I grew up in a Southern Baptist congregation, where I was involved in our youth ministry. One of the top five most frequent applications I heard was the need for an accountability partner who would hear about my struggles and encourage me to follow Christ more devoutly. My friends and I picked accountability partners over the years, but these relationships unintentionally soured. Conversations deteriorated from hopeful improvement plans to shameful reports, then to “Be better; do better” speeches to one another. It is difficult confessing sin, but it becomes almost impossible when you anticipate a tongue lashing—even worse, when you are expected to dole out a scolding as well.
Paradigm Shift
Eventually inconsistency turned to avoidance. I would omit confession for months and even years. I needed an accountability partner to make sure I met with my accountability partner. Thankfully, 20th-century German theologian Dietrich Bonhoeffer helped me shift my accountability paradigm in a slight, yet significant, way.

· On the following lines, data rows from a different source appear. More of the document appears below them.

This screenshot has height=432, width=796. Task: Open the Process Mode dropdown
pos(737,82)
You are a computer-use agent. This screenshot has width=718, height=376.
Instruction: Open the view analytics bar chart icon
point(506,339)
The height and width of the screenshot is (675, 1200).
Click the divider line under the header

In Life Together, Bonhoeffer discusses the spiritual discipline I had learned and called “accountability partners” in fresh language, calling it “mutual confession.”
Anchored by James 5:16, “Confess your sins one to another,” Bonhoeffer advocates for men and women in Christian community to confess their sin to a brother or sister in Christ. He writes:
Christ became our Brother in order to help us. Through him our brother has become Christ for us in the power and authority of the commission Christ has given to him. Our brother stands before us as the sign of the truth and the grace of God. He has been given to us to help us. He hears the confession of our sins in Christ’s stead, and he forgives our sins in Christ’s name. He keeps the secret of our confessions as God keeps it. When I go to my brother to confess, I am going to God.

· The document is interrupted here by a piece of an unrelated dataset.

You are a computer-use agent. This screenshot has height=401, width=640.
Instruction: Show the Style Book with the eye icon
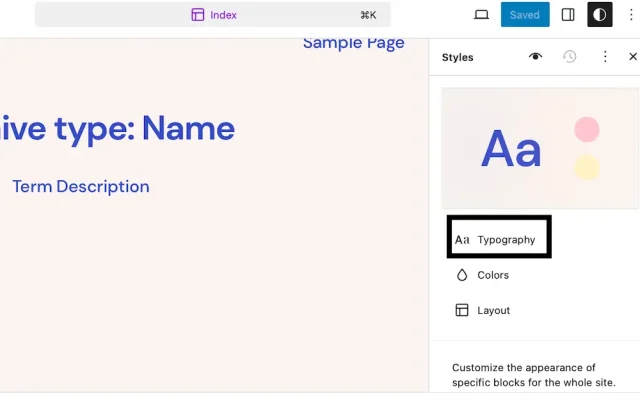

With mutual confession, the response to confession is emphatic forgiveness. In my experience with accountability partners, the response was always correction. The law of God was more prominent than the grace of God. Mutual confession allows for an appropriate interplay of sin and forgiveness, of law and grace, of our failure and Christ’s ultimate triumph.
Wave of Freedom
Having a fellow brother in Christ pronounce forgiveness over me feels like a wave of freedom. It feels like rest for my soul. Being the one to pronounce forgiveness over a fellow believer reminds me of spiritual transformation. God’s grace does not leave me as I am. I have been changed so that I may do the Lord’s work, proclaiming the forgiveness of sin (John 20:23). This is an opportunity for active obedience to God.

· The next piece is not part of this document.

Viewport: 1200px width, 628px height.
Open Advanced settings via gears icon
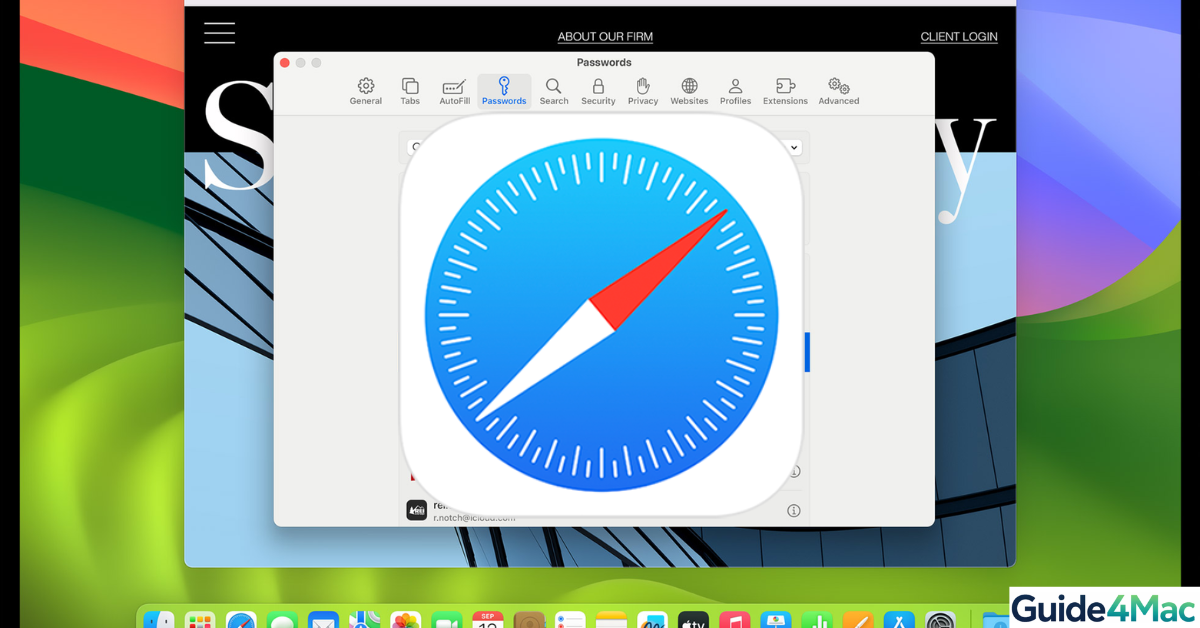839,90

Mutual confession becomes the chiropractor for the tension of law and grace for a Christian, at least for this Christian. It properly aligns grace as the basis for obedience.
When I sit down on those early Friday mornings to confess my sins with my friend Cale, my cup is full of coffee. My heart is full of shame. Sometimes I can barely eke out my secrets. But my confession does not pour into an empty room. Two blue eyes stare back into mine. A set of ears listen to my most dreadful secrets. I have been masquerading and moonlighting as a sinner when I am in fact a saint. And I am about to reveal my secrets to my brother in Christ. And naturally, I brace myself for judgment.
Then all of the sudden, Cale reminds me, “Because of Christ’s work on the cross, because of his resurrection, you are forgiven and free from sin.” Through Christ’s death and resurrection, God says, “You are forgiven!” Cale echoes the Word of God, and I am flabbergasted by the grace of Christ every time these words roll off his tongue.
Mutual confession has been a holy experiment. Over and over, it has been an opportunity to dynamically experience the forgivingness of God. The kind of mutual confession I commend via Bonhoeffer is not a new kind of pious law bound up in unbiblical notions of penance and priestly intercession. Rather it is an old kind of blessing. So I ask you brothers and sisters, are you willing to try a holy experiment of your own? Are you ready to look a fellow Christian in the eyes and confess your gravest secrets and sins? Are you ready to hear “You are forgiven”?